O Traidor: dose dupla de Maria Fernanda Cândido
´Você tem duas ótimas oportunidades para conferir o talento de Maria Fernanda Cândido nas telas de cinema - a primeira, no blockbuster do 3o filme de Animais Fantásticos, no papel da Bruxa Vicenza. A outra, como Maria Cristina, esposa brasileira do mafioso Tommaso Buscetta, o homem que desafiou a Cosa Nostra em "O Traidor".
Como Maria Cristina, Maria Fernanda Cândido foi reconhecida como Melhor Atriz Coadjuvante no prêmio KINEO, do Ministério da Cultura da Itália.

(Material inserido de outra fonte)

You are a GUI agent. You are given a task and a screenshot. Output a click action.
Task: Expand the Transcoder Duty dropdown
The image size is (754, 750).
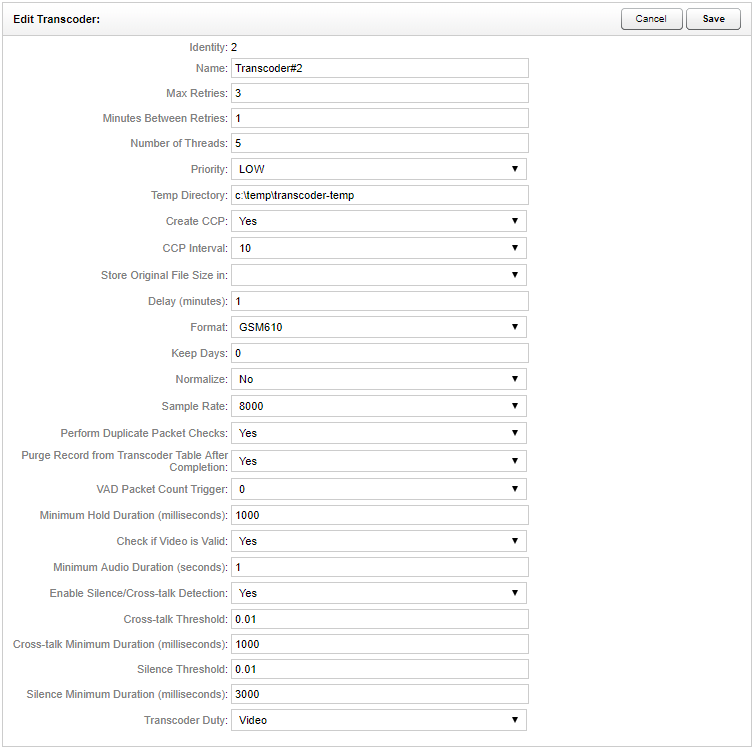click(379, 720)
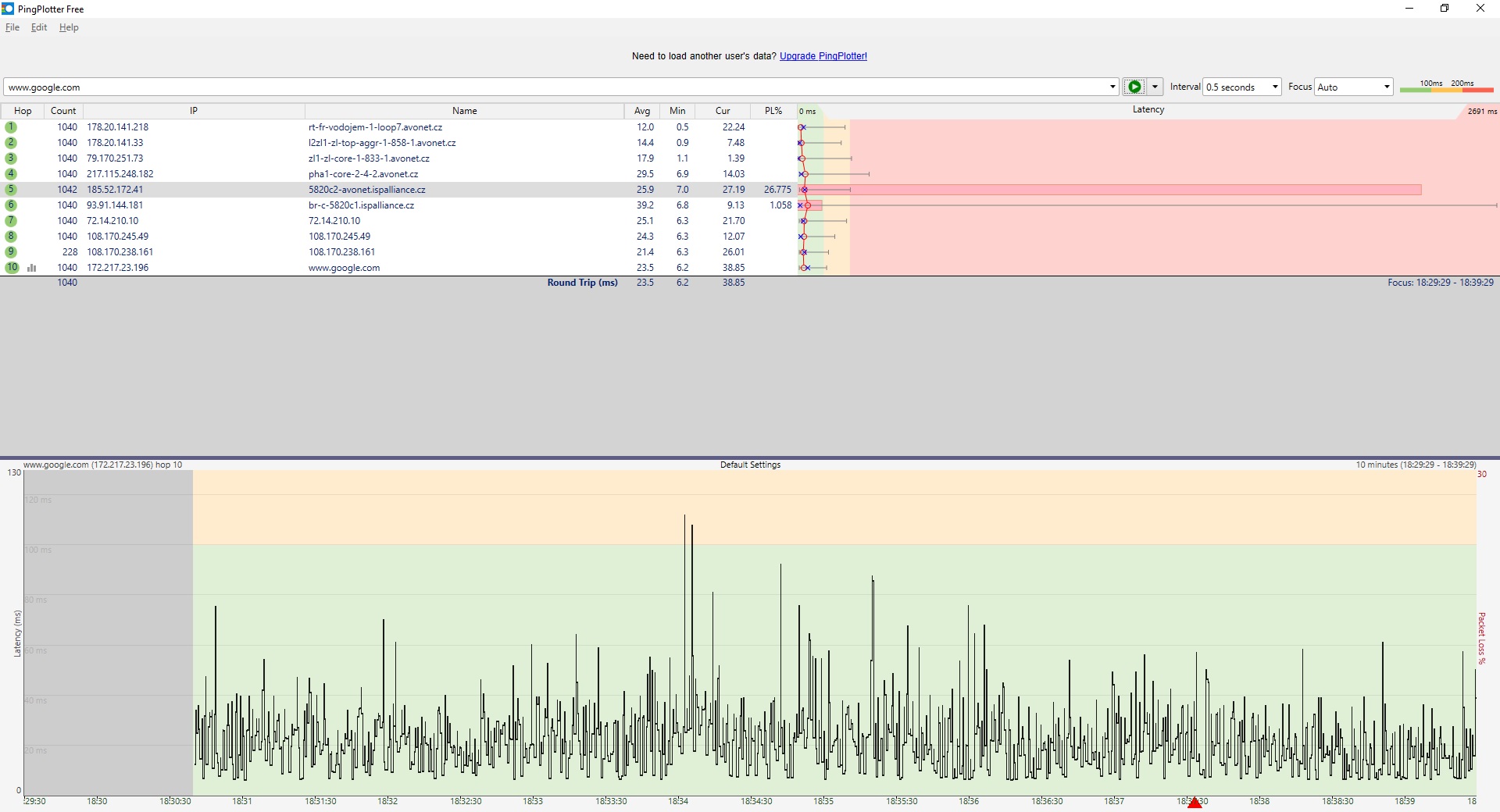Viewport: 1500px width, 812px height.
Task: Click the hop 10 green circle icon
Action: tap(12, 268)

O Traidor: razões para assistir
1. A história de Tommaso Buscetta
Uma das razões mais fortes para assistir ao filme é atender a curiosidade em saber mais detalhes sobre a vida de Buscetta no Brasil, um dos homens mais caçados pela Máfia e procurados pela Interpol que, apesar de tudo, conseguiu viver bons anos ao lado de uma mulher culta, educada e cuja família era formada por homens de lei.
2. Prêmios
Coprodução ítalo-brasileira com aporte de investimento germânico e francês, o filme recebeu sete troféus Nastro D’Argento, um dos prêmios mais festejados da Itália, e disputou 18 categorias do David di Donatello, o Oscar pensinsular. Triunfou em seis, sendo quatro as mais cobiçadas – melhor filme, diretor, ator protagonista (Pierfrancesco Favino, o Tommaso Buscetta) e roteiro original.
A consagração veio também da mídia. Depois de disputar a Palma de Ouro em Cannes, publicações exigentes como Positif, Libération e Bande à Part lhe atribuíram cinco estrelas. A irascível Cahiers du Cinéma, quatro, mesmo número de L’Humanité, jornal comunista, La Croix, publicação católica, do respeitadíssimo Le Monde e do descolado em Les Inrock.
3. Maria Fernanda Cândido
MF está simultaneamente em duas produções cinematográficas, visto que "O Traidor" data de 2019 e ficou em standby dois anos por conta da pandemia.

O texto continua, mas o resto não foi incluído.